Keeping Thought Alive Between Execution & Using LLMs as a Common Sense Powerhouse

Lately, I've been using GPT to upgrade my planning mechanism through personal OKRs. I've felt that my long-term planning and time management weren't particularly effective, so I turned to LLMs for a fresh perspective.

From this silicon-based intelligence's point of view, I got a more refined and actionable OKR (see above). Comparing it to my original version, I found its suggestions significantly more effective. One major reason is that LLMs leverage a kind of common sense that I don't naturally possess—offering more realistic time estimates and better structured paths forward. It feels like an unlocked superpower, almost like gaining a third eye for planning.

LLMs function like a distilled version of collective human intelligence—akin to how small models distill knowledge from larger models using high-quality data. I like to imagine them as trained on the aggregated outputs of countless human "models," extracting the most distilled and generalizable patterns. What emerges is a form of common sense, refined through an implicit averaging of diverse perspectives, much like knowledge distillation in ML.

This also reminds me of a key idea from Noise: collective human decision-making is remarkably high in quality. There's that classic example where a village's collective estimate of a sheep's weight averages out to be nearly spot on. I see that average as common sense. Ray Dalio echoes a similar point in Principles—common sense is invaluable, and we should actively leverage it.

So, when stepping into a completely new domain, tapping into an LLM's common sense at the outset can provide surprisingly good initial estimations.
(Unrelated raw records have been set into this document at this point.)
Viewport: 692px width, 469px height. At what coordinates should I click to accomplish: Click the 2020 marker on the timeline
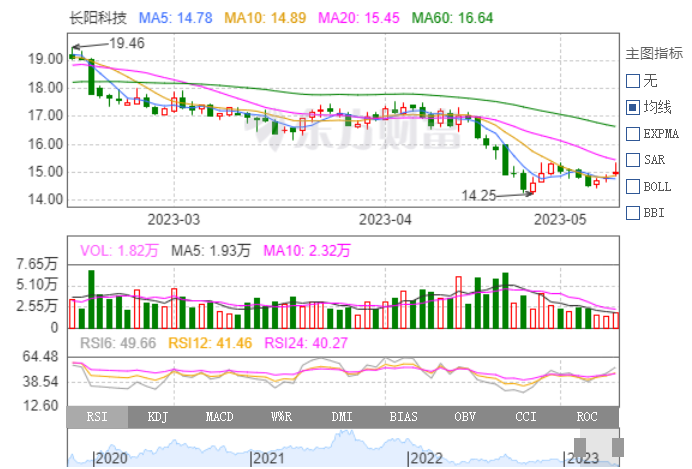pyautogui.click(x=111, y=458)
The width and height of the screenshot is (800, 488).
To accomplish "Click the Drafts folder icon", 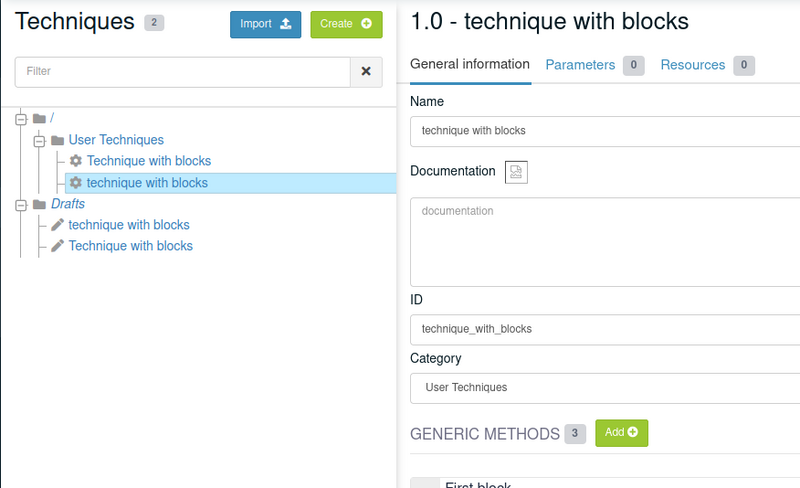I will click(39, 204).
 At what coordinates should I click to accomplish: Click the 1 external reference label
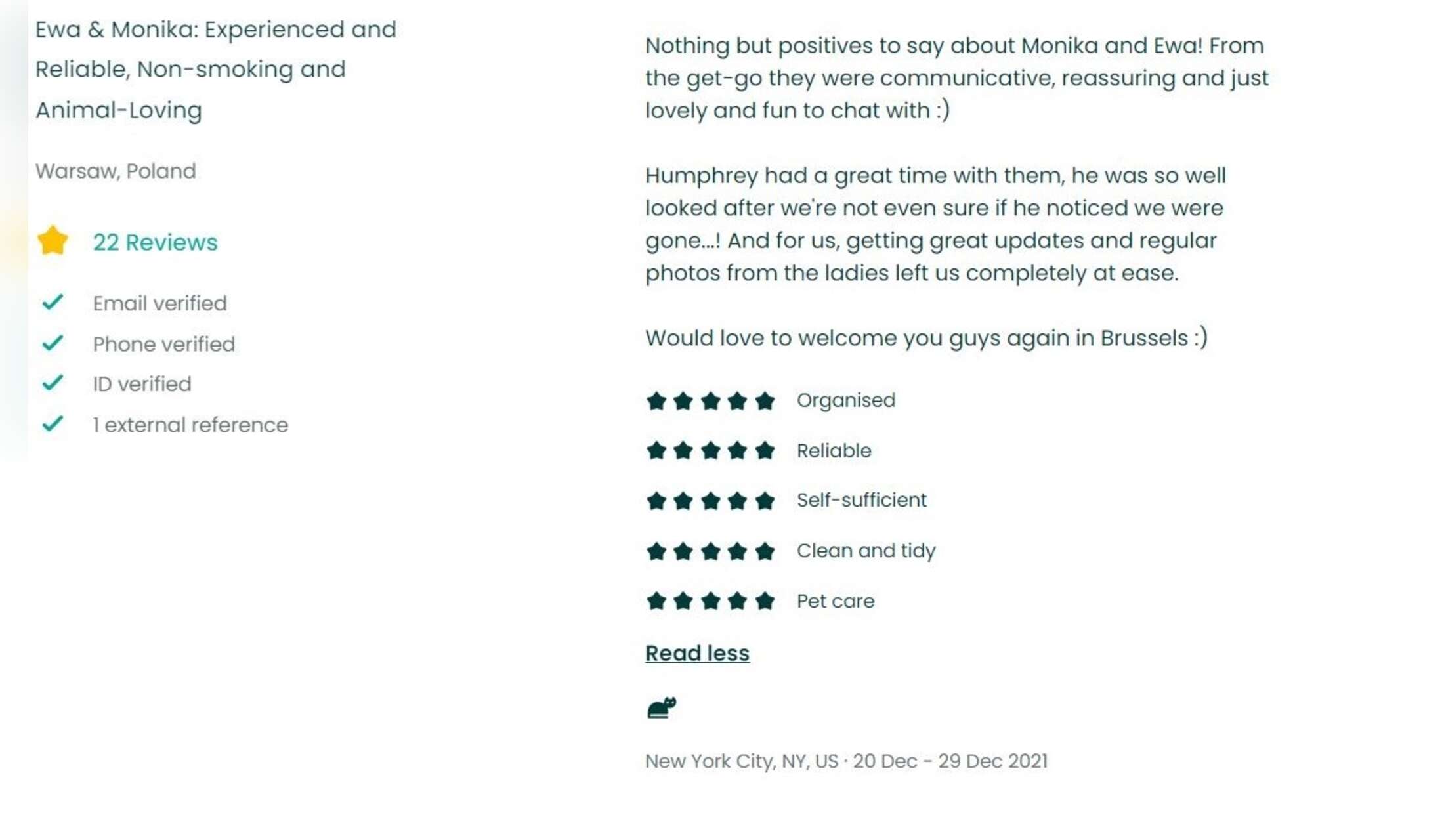[190, 425]
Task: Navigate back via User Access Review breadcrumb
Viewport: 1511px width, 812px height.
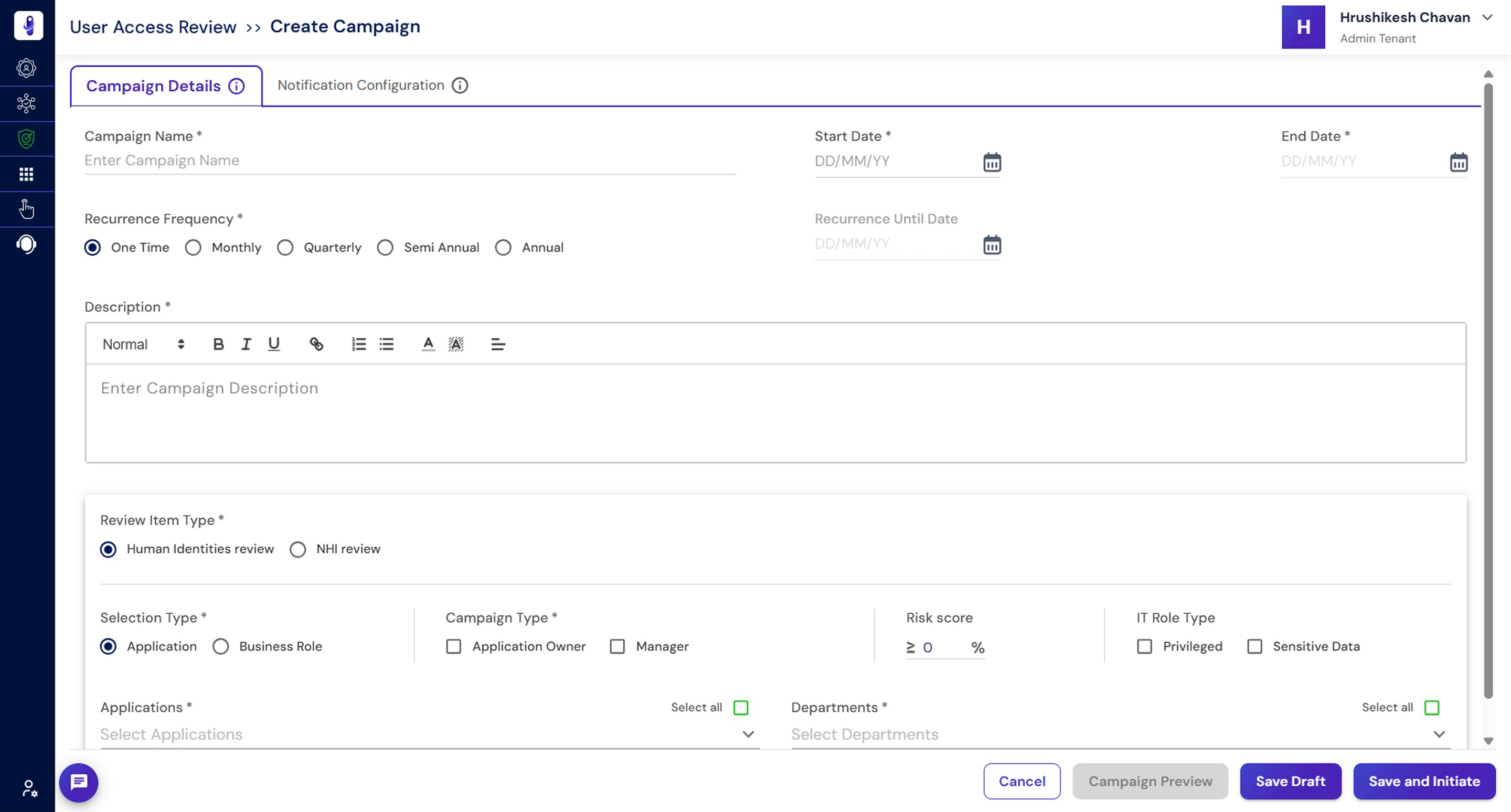Action: [x=153, y=26]
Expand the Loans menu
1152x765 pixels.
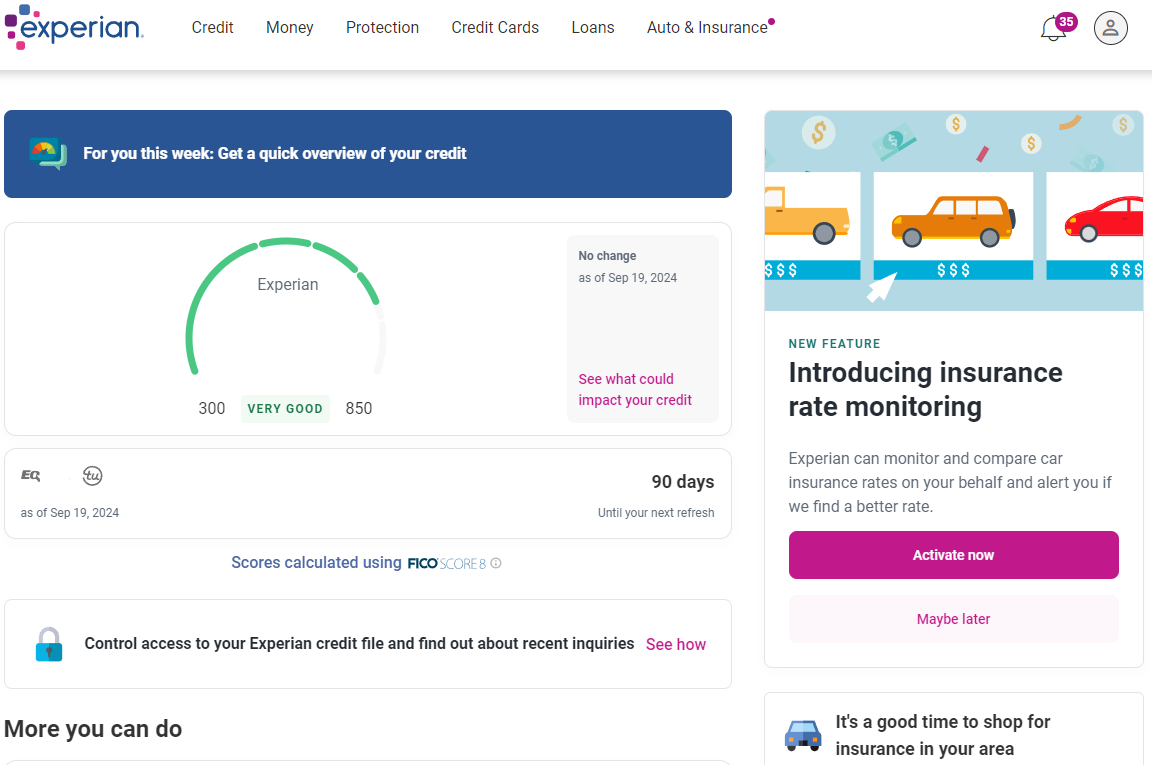point(593,28)
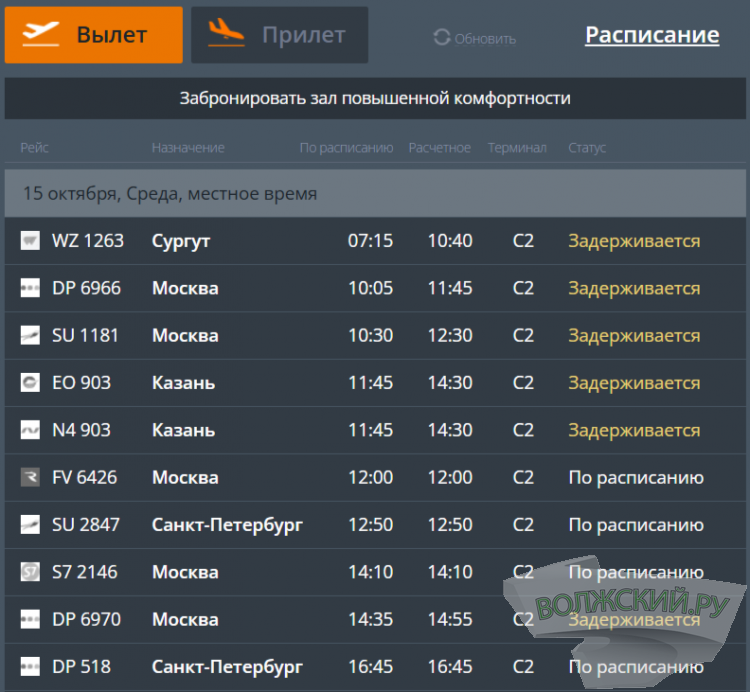Click Задерживается status for flight DP 6966
The image size is (750, 692).
(634, 289)
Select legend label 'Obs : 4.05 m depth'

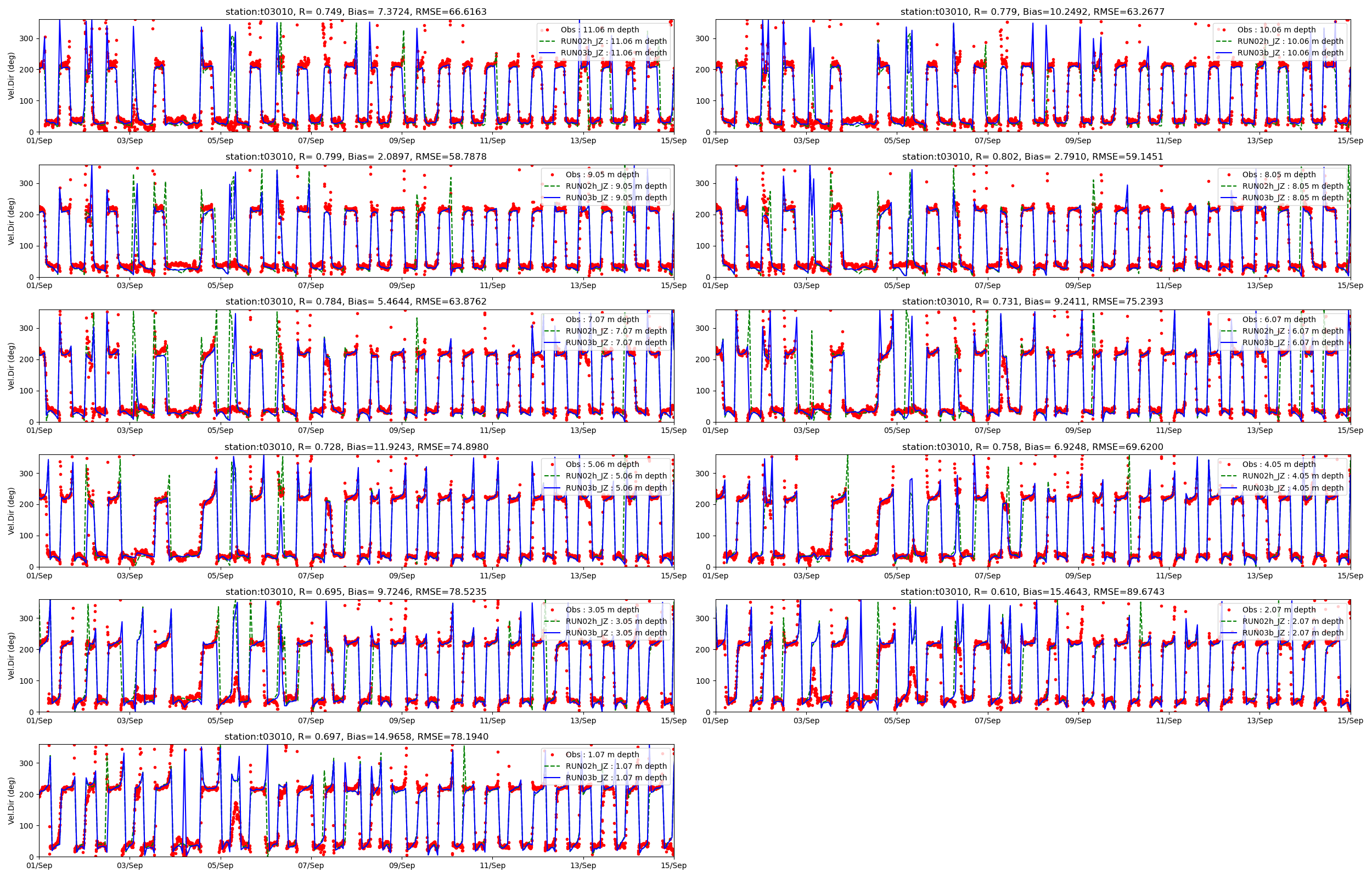point(1279,465)
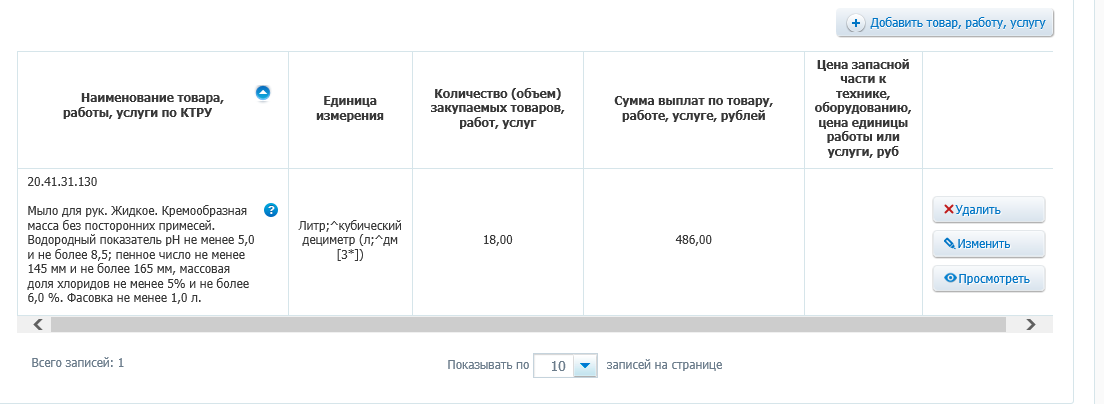1104x404 pixels.
Task: Click the Мыло для рук description text
Action: [x=140, y=254]
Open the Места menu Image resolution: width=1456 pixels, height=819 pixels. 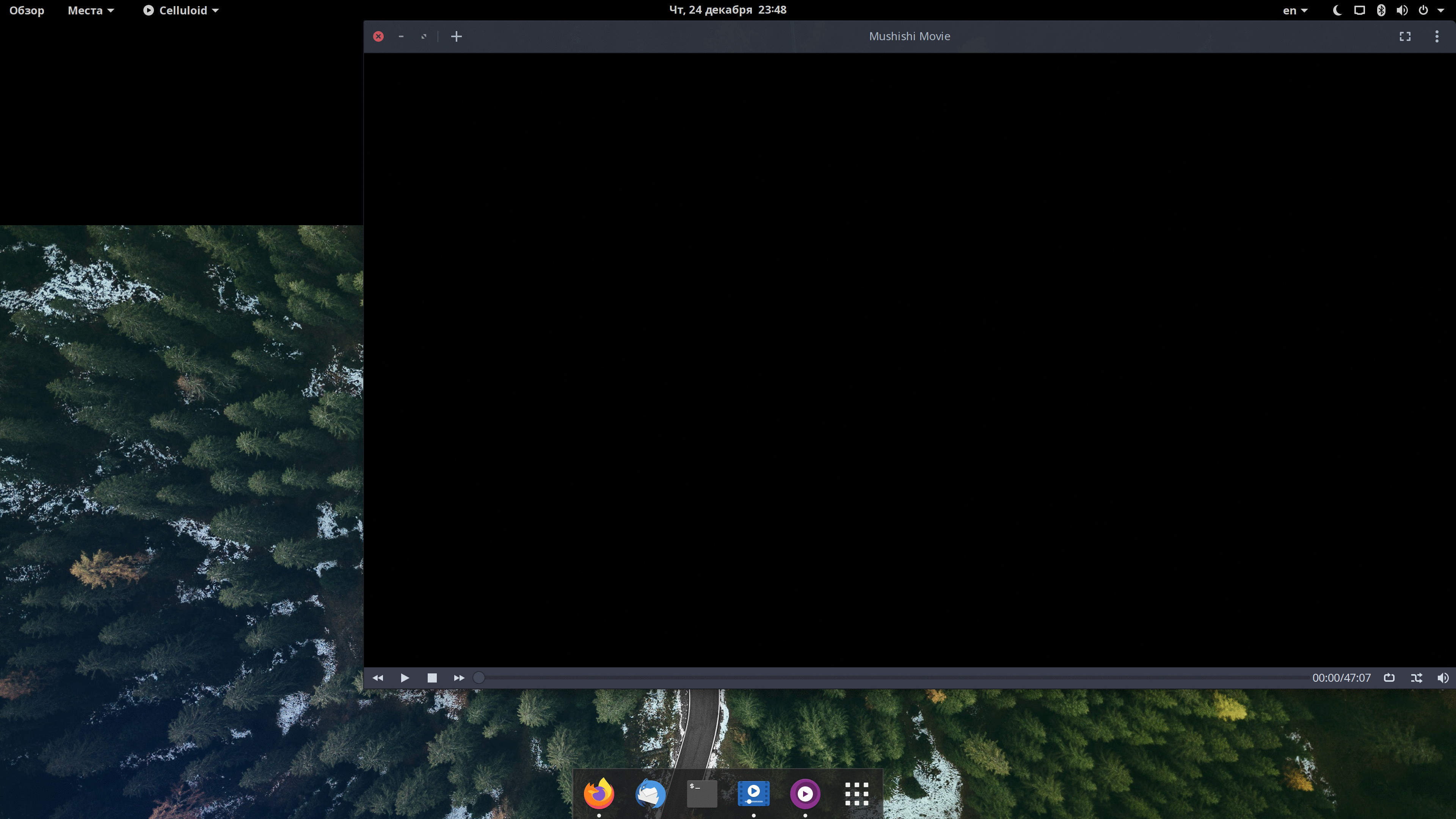pyautogui.click(x=90, y=9)
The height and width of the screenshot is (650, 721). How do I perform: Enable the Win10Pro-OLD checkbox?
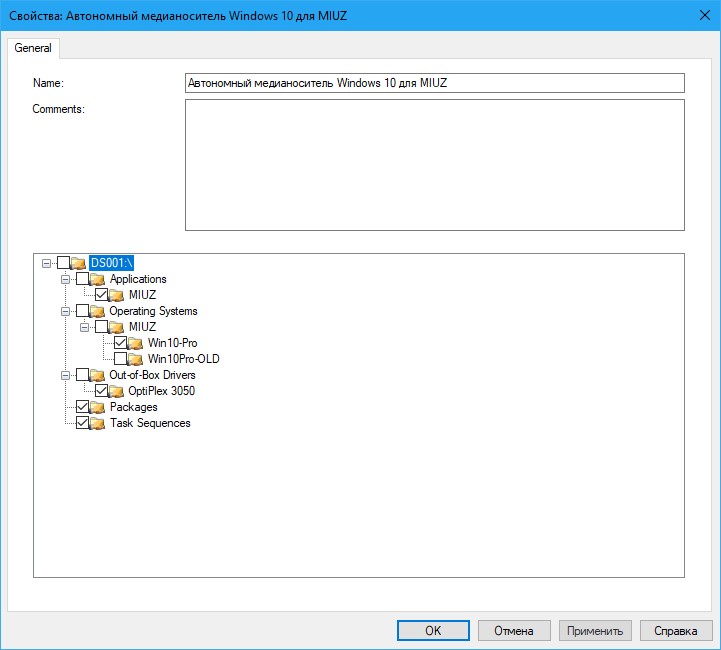tap(121, 359)
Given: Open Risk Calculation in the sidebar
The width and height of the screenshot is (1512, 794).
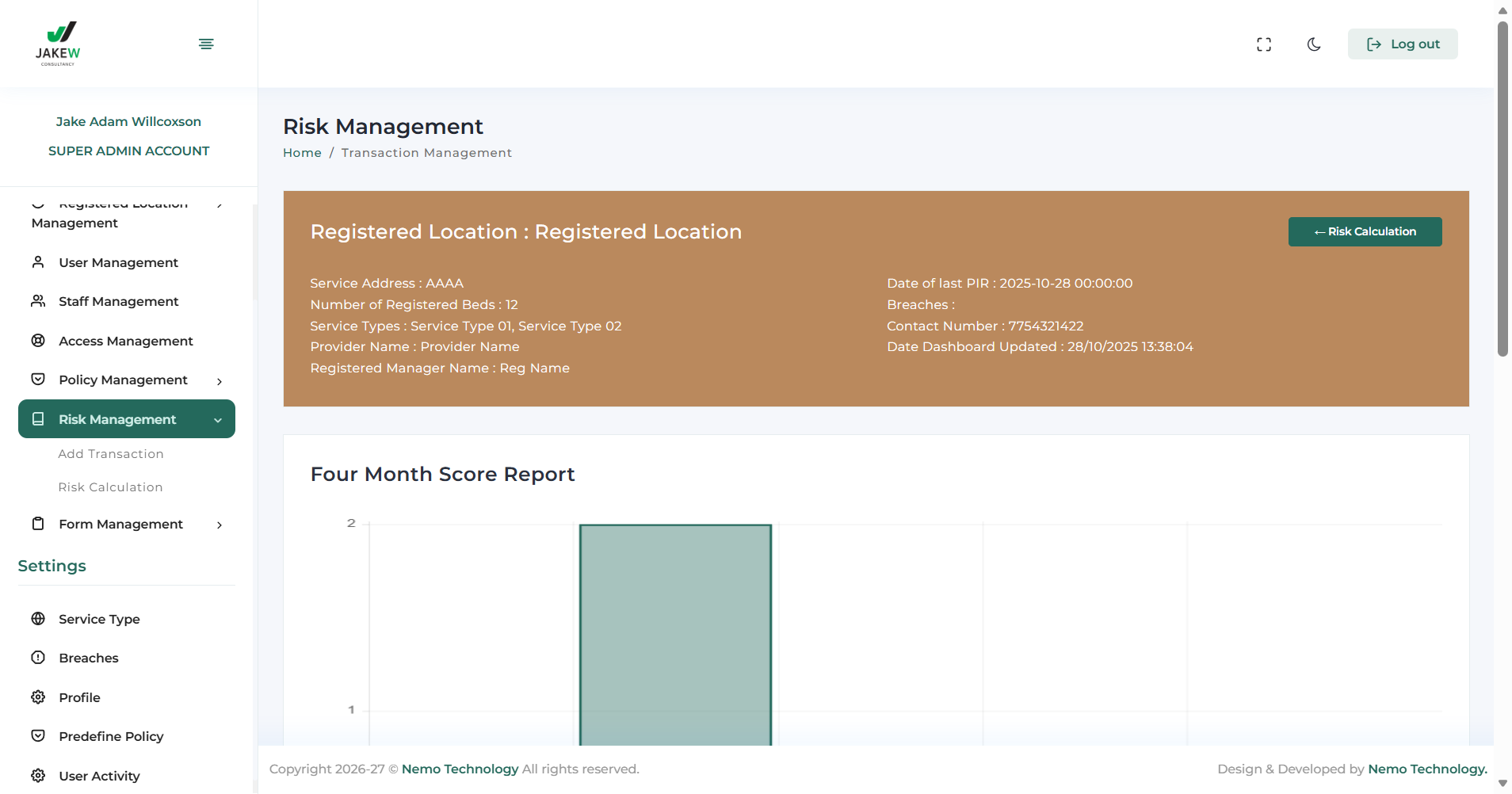Looking at the screenshot, I should pos(110,487).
That's a massive leverage point.


Here are a couple of things I found interesting and will try out next week:

  1. Start Actions with a "Question-Driven" Approach

    • Before beginning a task, ask: What key assumption am I testing?

    Examples:

    • Job search → "I'm reaching out to these people today to test whether AI startups care more about LLM research skills or engineering skills."
    • Portfolio project → "Do users actually want this feature? Is there a smaller way to validate this need?"
    • Paper reading → "Why am I reading this? What does it contribute to my LLM research?"
  2. End Actions with a 5-Minute Micro-Reflection

    • After a task, quickly jot down 1-2 sentences answering:
      • What new insights did I get from this?
      • How can I optimize this next time?

    This can be a Notion section called Execution Insights, updated daily in 5 minutes. Examples:

    • Found that "AI unicorn" in a cold email intro gets more responses than "LLM research."
    • For a distributed systems assignment, the professor cares more about implementation details than benchmark numbers.
    • Discovered that chunking methods significantly impact retrieval precision in LLMs—worth testing in my side project.

keep thinking alive in the gaps between execution.